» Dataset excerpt

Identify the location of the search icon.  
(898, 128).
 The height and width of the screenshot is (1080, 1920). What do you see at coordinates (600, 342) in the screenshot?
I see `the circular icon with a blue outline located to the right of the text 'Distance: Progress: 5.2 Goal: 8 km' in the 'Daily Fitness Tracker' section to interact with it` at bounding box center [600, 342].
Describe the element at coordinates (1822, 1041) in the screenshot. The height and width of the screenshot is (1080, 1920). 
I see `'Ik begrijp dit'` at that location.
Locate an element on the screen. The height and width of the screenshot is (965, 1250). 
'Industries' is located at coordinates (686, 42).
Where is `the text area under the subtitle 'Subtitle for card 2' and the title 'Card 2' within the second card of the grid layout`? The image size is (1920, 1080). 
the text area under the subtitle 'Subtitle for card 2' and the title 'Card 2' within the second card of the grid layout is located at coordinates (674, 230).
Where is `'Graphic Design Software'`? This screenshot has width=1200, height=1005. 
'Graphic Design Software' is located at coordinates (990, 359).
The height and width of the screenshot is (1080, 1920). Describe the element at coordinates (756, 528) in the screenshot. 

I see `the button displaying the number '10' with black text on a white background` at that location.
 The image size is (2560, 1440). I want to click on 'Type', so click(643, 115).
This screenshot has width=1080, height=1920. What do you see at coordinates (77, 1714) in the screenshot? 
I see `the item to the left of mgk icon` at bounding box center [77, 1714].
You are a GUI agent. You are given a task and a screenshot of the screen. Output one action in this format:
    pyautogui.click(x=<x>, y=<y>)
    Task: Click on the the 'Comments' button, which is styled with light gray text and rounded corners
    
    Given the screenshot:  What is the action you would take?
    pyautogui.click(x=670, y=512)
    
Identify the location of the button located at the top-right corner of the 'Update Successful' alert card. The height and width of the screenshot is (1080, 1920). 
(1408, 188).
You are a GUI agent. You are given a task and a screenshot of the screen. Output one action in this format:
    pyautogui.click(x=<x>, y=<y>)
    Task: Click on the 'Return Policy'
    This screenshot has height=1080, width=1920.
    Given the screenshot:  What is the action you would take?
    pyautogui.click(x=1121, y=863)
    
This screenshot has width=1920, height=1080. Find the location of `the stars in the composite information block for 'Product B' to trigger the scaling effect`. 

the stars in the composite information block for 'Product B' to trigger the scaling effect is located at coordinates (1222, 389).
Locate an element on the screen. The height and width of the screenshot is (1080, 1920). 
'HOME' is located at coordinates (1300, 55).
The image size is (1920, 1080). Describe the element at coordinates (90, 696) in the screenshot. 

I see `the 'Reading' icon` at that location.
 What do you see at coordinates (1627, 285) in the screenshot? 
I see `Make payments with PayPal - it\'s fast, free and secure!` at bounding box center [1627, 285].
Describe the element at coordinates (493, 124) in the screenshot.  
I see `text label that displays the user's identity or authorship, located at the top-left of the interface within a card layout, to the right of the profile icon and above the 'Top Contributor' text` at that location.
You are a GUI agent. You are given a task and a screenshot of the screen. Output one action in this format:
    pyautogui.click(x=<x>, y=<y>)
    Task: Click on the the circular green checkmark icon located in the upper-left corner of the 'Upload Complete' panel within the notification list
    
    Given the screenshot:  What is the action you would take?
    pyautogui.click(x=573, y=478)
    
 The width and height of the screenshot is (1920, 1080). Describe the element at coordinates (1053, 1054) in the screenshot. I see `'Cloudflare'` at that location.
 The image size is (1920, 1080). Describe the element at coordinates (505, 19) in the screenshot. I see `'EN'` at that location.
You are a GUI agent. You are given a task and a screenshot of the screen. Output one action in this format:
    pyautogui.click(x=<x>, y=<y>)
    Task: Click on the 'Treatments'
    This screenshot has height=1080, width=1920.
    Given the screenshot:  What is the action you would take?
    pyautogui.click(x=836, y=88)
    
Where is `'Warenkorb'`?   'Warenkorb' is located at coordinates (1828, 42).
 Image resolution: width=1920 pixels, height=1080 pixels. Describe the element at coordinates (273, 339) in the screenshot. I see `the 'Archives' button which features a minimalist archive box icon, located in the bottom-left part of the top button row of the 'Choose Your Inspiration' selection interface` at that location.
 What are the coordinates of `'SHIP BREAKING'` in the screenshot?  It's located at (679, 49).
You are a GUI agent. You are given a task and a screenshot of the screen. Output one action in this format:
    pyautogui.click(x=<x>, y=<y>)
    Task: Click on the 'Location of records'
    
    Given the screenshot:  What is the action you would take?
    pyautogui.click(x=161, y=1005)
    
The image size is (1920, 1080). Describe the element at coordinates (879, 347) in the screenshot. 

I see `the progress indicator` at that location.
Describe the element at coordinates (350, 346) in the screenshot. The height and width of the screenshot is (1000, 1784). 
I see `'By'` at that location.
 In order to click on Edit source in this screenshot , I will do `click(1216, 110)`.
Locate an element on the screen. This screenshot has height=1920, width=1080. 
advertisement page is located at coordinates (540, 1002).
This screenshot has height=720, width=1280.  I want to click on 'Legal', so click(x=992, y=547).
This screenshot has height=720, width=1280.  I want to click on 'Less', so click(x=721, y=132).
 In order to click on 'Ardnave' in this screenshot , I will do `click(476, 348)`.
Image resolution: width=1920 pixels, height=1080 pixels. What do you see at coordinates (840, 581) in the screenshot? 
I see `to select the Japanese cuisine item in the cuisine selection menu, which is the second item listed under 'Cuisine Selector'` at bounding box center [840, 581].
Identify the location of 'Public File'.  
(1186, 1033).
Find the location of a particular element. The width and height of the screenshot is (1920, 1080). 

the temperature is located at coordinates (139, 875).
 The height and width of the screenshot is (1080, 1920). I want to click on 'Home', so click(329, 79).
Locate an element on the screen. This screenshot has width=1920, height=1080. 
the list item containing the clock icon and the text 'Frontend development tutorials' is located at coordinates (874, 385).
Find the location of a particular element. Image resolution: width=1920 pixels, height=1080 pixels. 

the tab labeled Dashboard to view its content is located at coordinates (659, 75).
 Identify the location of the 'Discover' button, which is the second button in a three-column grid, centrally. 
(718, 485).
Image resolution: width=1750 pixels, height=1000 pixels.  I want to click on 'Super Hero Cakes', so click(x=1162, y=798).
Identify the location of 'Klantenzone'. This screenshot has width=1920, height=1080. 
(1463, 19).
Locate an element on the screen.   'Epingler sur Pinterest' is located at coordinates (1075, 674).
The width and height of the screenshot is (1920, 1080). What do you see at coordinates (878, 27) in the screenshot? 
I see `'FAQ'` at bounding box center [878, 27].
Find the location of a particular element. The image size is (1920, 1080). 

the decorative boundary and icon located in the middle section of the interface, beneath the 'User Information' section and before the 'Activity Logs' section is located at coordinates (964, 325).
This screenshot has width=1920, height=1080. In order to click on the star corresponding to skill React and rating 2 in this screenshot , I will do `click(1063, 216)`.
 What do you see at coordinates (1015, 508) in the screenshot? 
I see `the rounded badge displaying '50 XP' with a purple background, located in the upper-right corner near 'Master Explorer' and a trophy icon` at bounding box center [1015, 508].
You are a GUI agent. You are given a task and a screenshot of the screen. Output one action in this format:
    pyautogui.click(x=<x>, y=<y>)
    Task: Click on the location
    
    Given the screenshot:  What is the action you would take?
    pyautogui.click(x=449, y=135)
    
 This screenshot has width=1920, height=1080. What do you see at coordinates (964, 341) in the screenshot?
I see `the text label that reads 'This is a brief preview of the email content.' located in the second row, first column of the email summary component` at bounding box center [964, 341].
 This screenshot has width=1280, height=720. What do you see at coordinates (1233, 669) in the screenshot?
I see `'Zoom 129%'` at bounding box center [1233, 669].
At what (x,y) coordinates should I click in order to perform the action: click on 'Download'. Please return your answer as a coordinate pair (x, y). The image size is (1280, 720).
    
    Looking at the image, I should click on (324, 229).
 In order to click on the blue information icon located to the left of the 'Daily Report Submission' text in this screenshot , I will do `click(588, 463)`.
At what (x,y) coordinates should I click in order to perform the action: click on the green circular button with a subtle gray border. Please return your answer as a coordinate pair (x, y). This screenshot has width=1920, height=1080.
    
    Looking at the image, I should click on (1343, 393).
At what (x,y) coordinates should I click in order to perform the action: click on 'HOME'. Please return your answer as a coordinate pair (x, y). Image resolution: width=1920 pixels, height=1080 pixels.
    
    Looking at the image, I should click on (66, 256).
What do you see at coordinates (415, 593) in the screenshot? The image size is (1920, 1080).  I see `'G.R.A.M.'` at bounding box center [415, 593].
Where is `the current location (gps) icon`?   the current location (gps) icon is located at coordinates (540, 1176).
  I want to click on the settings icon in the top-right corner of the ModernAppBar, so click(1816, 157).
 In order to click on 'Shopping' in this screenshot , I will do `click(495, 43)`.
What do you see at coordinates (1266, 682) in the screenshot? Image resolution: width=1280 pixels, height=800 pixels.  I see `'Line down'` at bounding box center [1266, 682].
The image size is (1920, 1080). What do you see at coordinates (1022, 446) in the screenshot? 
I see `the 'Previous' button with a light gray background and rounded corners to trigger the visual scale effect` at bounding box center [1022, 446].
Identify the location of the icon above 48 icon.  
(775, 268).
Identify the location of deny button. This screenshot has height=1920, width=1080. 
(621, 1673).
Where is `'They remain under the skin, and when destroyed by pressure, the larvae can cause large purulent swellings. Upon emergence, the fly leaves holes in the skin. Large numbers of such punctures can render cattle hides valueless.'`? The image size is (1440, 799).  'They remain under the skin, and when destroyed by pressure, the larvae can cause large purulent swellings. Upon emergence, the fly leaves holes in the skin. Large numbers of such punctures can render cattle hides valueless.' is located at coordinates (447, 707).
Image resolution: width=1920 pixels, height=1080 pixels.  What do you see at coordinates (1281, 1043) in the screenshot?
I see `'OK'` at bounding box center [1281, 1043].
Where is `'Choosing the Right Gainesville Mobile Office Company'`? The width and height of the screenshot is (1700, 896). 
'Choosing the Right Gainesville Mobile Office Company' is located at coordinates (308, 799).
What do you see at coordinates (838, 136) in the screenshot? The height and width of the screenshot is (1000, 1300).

» TO BE DONE
Edit the section of the listing that opens with the line containing "In order to click on 'Ardnave'" and closes with the line containing "This screenshot has width=1920, height=1080. In". Change "Identify the location of" to "Point out the location of" and leave everything else unchanged.

» SOLVED PROBLEM
 In order to click on 'Ardnave' in this screenshot , I will do `click(476, 348)`.
Image resolution: width=1920 pixels, height=1080 pixels. What do you see at coordinates (840, 581) in the screenshot? 
I see `to select the Japanese cuisine item in the cuisine selection menu, which is the second item listed under 'Cuisine Selector'` at bounding box center [840, 581].
Point out the location of 'Public File'.  
(1186, 1033).
Find the location of a particular element. The width and height of the screenshot is (1920, 1080). 

the temperature is located at coordinates (139, 875).
 The height and width of the screenshot is (1080, 1920). I want to click on 'Home', so click(329, 79).
Locate an element on the screen. This screenshot has width=1920, height=1080. 
the list item containing the clock icon and the text 'Frontend development tutorials' is located at coordinates (874, 385).
Find the location of a particular element. Image resolution: width=1920 pixels, height=1080 pixels. 

the tab labeled Dashboard to view its content is located at coordinates (659, 75).
 Point out the location of the 'Discover' button, which is the second button in a three-column grid, centrally. 
(718, 485).
Image resolution: width=1750 pixels, height=1000 pixels.  I want to click on 'Super Hero Cakes', so click(x=1162, y=798).
Point out the location of 'Klantenzone'. This screenshot has width=1920, height=1080. 
(1463, 19).
Locate an element on the screen.   'Epingler sur Pinterest' is located at coordinates (1075, 674).
The width and height of the screenshot is (1920, 1080). What do you see at coordinates (878, 27) in the screenshot? 
I see `'FAQ'` at bounding box center [878, 27].
Find the location of a particular element. The image size is (1920, 1080). 

the decorative boundary and icon located in the middle section of the interface, beneath the 'User Information' section and before the 'Activity Logs' section is located at coordinates (964, 325).
This screenshot has width=1920, height=1080. In order to click on the star corresponding to skill React and rating 2 in this screenshot , I will do `click(1063, 216)`.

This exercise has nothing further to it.